--- DIRECTIONS FOR THIS TASK ---
Copy each of the rows below word for word, keeping every line as it appears.
══ DATA SUPPLIED
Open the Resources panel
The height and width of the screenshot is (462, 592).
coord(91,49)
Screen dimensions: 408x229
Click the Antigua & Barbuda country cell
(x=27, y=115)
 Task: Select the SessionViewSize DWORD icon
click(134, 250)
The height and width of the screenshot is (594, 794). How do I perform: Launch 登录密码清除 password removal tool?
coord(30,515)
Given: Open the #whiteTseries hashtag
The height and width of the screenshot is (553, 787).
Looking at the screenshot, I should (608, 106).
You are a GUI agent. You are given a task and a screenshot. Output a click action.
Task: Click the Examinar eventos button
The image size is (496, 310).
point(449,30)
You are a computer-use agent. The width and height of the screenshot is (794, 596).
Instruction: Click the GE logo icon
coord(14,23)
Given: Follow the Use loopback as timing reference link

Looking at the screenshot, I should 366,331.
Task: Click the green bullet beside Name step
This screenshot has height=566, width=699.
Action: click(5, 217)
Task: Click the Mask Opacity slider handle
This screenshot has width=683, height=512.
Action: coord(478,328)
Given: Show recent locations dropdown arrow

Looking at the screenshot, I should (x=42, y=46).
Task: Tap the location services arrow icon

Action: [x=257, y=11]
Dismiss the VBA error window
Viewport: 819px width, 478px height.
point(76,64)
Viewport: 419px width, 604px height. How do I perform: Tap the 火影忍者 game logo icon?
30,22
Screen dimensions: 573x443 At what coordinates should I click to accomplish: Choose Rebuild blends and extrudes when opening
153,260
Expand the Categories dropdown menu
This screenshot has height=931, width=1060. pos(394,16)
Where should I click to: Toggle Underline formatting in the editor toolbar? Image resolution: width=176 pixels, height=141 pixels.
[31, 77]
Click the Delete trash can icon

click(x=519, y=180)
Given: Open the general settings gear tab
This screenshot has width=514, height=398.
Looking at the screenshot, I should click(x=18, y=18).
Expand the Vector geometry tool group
════
--- OUTPUT OF THE TASK ---
Open the Resources panel
The height and width of the screenshot is (462, 592).
coord(91,49)
Screen dimensions: 408x229
Click the Antigua & Barbuda country cell
(x=27, y=115)
 Task: Select the SessionViewSize DWORD icon
click(134, 250)
The height and width of the screenshot is (594, 794). How do I perform: Launch 登录密码清除 password removal tool?
coord(30,515)
Given: Open the #whiteTseries hashtag
The height and width of the screenshot is (553, 787).
Looking at the screenshot, I should (608, 106).
You are a GUI agent. You are given a task and a screenshot. Output a click action.
Task: Click the Examinar eventos button
The image size is (496, 310).
point(449,30)
You are a computer-use agent. The width and height of the screenshot is (794, 596).
Instruction: Click the GE logo icon
coord(14,23)
Given: Follow the Use loopback as timing reference link

Looking at the screenshot, I should 366,331.
Task: Click the green bullet beside Name step
This screenshot has height=566, width=699.
Action: click(5, 217)
Task: Click the Mask Opacity slider handle
This screenshot has width=683, height=512.
Action: coord(478,328)
Given: Show recent locations dropdown arrow

Looking at the screenshot, I should (x=42, y=46).
Task: Tap the location services arrow icon

Action: [x=257, y=11]
Dismiss the VBA error window
Viewport: 819px width, 478px height.
point(76,64)
Viewport: 419px width, 604px height. How do I perform: Tap the 火影忍者 game logo icon?
30,22
Screen dimensions: 573x443 At what coordinates should I click to accomplish: Choose Rebuild blends and extrudes when opening
153,260
Expand the Categories dropdown menu
This screenshot has height=931, width=1060. pos(394,16)
Where should I click to: Toggle Underline formatting in the editor toolbar? Image resolution: width=176 pixels, height=141 pixels.
[31, 77]
Click the Delete trash can icon

click(x=519, y=180)
Given: Open the general settings gear tab
This screenshot has width=514, height=398.
Looking at the screenshot, I should click(x=18, y=18).
Expand the Vector geometry tool group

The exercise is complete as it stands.